§ **Problems to work on**:
a. In the post about dreaming of a therapist, what change to the appointment time did the therapist ask for?
b. From the post about dreaming of a therapist, duplicate the passage that begins at the words "Again, it comes" and ends after "with my father.".
::: Excerpt
Would having dreams about your therapist constitute transference? I suppose it would. Here's why I ask:
This week, my T asked if we could change the time of day of our appt from 6:30pm to 9:00am. I said fine, but it just meant that I'd have to get up pretty early to get there (he's a ways away from where I live).
The night before our meeting, I woke up with terrible anxiety, and once I finally got back to sleep, I had dreams all night of being late to the appointment, and I even dreamt of talking to him about it.
Yesterday in our session, we talked about it and established that I was actually angry and resentful that he asked me to change times because - basically - I felt he was putting his convenience before our relationship. Well, of course this was the case...this is exactly what I felt. And because I am trying to get from him what I never got from my father, well, I'm just a tad sensitive about it.
He then suggested that the fact that I got anxious about - and dreamt of - me being late instead dreaming that he would be late shows that, once again, I take things and turn them against myself. He said, "what about being pissed at me for changing appointment times and instead of rushing to get here, take your time and get here when you can. After all, I changed the time, you didn't."
Again, it comes down to me turning anger against myself instead of where it should be directed, and not standing up for myself...just like I've done my whole life with my father.
Thoughts?
BTW, thanks for all the wonderful support, everyone. This place has been a really, really valuable resource to me.
::::::
::: Data for review
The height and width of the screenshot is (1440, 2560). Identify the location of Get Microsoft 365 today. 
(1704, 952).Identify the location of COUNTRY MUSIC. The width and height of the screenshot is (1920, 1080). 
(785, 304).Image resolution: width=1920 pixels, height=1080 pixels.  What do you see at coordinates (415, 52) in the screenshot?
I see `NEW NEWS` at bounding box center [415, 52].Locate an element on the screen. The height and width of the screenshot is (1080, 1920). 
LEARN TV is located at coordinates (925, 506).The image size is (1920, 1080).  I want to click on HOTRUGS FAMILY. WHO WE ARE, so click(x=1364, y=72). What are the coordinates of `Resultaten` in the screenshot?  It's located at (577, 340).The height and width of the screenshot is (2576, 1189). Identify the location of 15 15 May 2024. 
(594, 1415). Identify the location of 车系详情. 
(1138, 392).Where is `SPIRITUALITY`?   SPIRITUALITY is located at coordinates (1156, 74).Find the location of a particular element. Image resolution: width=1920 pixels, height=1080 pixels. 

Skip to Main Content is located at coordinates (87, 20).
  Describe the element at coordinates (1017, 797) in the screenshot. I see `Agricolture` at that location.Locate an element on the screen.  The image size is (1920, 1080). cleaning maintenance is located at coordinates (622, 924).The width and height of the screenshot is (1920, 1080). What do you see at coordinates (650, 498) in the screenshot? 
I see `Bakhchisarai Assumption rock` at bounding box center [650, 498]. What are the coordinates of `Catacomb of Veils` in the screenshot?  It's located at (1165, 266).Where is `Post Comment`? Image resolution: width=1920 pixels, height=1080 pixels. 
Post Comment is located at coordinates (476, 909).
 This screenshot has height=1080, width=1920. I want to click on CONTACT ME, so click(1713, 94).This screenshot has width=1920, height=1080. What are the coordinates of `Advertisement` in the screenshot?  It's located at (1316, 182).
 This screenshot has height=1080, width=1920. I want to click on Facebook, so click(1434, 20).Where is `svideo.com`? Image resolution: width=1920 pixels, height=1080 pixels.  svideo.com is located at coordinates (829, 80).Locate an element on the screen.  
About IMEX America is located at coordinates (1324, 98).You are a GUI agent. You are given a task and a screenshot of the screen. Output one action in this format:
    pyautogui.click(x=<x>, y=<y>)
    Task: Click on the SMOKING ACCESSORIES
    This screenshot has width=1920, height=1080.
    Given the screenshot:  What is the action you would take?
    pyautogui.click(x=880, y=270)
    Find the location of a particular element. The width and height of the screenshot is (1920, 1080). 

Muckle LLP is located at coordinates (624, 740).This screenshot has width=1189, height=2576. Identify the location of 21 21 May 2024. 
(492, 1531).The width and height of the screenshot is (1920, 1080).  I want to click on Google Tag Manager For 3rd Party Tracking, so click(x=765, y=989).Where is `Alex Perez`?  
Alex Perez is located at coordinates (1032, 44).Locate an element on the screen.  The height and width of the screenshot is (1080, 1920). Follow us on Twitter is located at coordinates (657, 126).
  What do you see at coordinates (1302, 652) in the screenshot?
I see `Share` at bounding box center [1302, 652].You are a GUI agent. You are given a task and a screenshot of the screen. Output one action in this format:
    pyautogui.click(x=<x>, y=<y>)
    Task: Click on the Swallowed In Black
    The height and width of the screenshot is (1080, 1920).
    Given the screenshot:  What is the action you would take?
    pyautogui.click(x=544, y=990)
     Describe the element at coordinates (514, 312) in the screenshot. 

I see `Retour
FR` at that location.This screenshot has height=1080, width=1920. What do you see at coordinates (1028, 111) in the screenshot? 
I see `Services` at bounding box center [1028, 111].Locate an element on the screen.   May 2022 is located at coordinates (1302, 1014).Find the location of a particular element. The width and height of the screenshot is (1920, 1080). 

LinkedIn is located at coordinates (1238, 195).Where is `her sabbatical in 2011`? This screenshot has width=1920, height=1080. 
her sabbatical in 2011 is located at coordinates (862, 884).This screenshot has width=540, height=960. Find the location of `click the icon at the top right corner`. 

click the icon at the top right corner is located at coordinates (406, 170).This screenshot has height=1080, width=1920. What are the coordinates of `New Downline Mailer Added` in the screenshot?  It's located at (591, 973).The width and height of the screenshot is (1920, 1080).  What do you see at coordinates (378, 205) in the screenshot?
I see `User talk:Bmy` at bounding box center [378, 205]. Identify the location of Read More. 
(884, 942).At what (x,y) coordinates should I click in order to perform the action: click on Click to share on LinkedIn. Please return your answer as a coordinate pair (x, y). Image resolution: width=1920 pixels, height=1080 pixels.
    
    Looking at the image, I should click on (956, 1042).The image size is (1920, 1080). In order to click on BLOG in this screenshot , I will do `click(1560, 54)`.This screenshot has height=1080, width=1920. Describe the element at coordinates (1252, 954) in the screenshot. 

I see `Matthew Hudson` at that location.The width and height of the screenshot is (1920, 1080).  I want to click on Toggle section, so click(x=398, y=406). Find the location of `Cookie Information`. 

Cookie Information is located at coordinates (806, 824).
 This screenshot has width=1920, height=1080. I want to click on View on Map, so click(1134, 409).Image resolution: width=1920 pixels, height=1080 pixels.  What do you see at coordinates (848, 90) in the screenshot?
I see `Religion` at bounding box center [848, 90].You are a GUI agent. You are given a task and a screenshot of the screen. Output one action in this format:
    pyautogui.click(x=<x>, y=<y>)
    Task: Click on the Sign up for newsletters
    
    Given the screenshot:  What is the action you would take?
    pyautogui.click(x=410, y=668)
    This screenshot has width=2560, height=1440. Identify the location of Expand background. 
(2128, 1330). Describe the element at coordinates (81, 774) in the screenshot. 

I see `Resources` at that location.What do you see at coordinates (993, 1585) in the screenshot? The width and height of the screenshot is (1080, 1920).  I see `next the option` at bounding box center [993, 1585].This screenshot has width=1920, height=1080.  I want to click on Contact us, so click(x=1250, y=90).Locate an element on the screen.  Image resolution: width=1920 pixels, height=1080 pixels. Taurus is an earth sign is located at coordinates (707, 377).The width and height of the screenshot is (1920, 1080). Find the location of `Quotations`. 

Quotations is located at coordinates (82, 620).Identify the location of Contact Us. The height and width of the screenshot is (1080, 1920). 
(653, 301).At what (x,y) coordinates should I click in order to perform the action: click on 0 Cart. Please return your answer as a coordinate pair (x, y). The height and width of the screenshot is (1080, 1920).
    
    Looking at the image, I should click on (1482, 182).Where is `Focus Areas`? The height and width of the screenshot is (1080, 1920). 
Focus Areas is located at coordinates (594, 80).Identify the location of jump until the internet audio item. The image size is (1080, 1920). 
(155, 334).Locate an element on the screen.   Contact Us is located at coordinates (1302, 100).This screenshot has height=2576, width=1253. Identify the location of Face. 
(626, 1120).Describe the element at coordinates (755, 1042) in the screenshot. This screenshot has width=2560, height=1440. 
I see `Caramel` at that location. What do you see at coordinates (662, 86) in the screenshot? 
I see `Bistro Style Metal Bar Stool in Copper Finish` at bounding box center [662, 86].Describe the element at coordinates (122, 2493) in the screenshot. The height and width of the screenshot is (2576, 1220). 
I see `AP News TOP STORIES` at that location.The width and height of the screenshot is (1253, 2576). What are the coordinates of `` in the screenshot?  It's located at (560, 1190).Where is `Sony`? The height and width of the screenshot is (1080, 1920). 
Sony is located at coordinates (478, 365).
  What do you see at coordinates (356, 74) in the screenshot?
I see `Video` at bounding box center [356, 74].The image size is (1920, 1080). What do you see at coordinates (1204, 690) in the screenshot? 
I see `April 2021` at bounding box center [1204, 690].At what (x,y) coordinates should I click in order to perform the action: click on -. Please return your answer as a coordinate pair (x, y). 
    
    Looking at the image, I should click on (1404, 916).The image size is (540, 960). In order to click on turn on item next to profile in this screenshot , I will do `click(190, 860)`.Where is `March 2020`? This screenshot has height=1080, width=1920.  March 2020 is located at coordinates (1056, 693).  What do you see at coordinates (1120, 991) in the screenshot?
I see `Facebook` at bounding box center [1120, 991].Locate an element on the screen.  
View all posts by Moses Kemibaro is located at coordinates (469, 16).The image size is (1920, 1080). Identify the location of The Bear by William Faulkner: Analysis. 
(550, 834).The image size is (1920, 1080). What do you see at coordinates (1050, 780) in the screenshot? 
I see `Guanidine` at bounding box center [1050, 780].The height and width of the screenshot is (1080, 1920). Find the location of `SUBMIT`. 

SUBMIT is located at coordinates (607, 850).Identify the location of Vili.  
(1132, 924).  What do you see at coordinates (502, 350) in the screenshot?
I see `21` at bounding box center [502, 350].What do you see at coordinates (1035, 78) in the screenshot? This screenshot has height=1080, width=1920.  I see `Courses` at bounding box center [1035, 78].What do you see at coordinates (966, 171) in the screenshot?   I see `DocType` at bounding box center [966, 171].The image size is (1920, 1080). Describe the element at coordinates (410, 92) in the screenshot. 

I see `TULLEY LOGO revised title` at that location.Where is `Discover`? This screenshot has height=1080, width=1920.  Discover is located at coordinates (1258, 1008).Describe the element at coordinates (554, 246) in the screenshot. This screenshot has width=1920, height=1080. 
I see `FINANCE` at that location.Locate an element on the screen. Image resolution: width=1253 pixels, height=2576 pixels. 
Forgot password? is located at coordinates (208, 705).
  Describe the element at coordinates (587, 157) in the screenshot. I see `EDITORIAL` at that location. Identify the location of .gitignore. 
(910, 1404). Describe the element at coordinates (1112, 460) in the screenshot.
::::::
§ **Results for the exercise**:
a. He asked to move it from 6:30pm to 9:00am.

b.
Again, it comes down to me turning anger against myself instead of where it should be directed, and not standing up for myself...just like I've done my whole life with my father.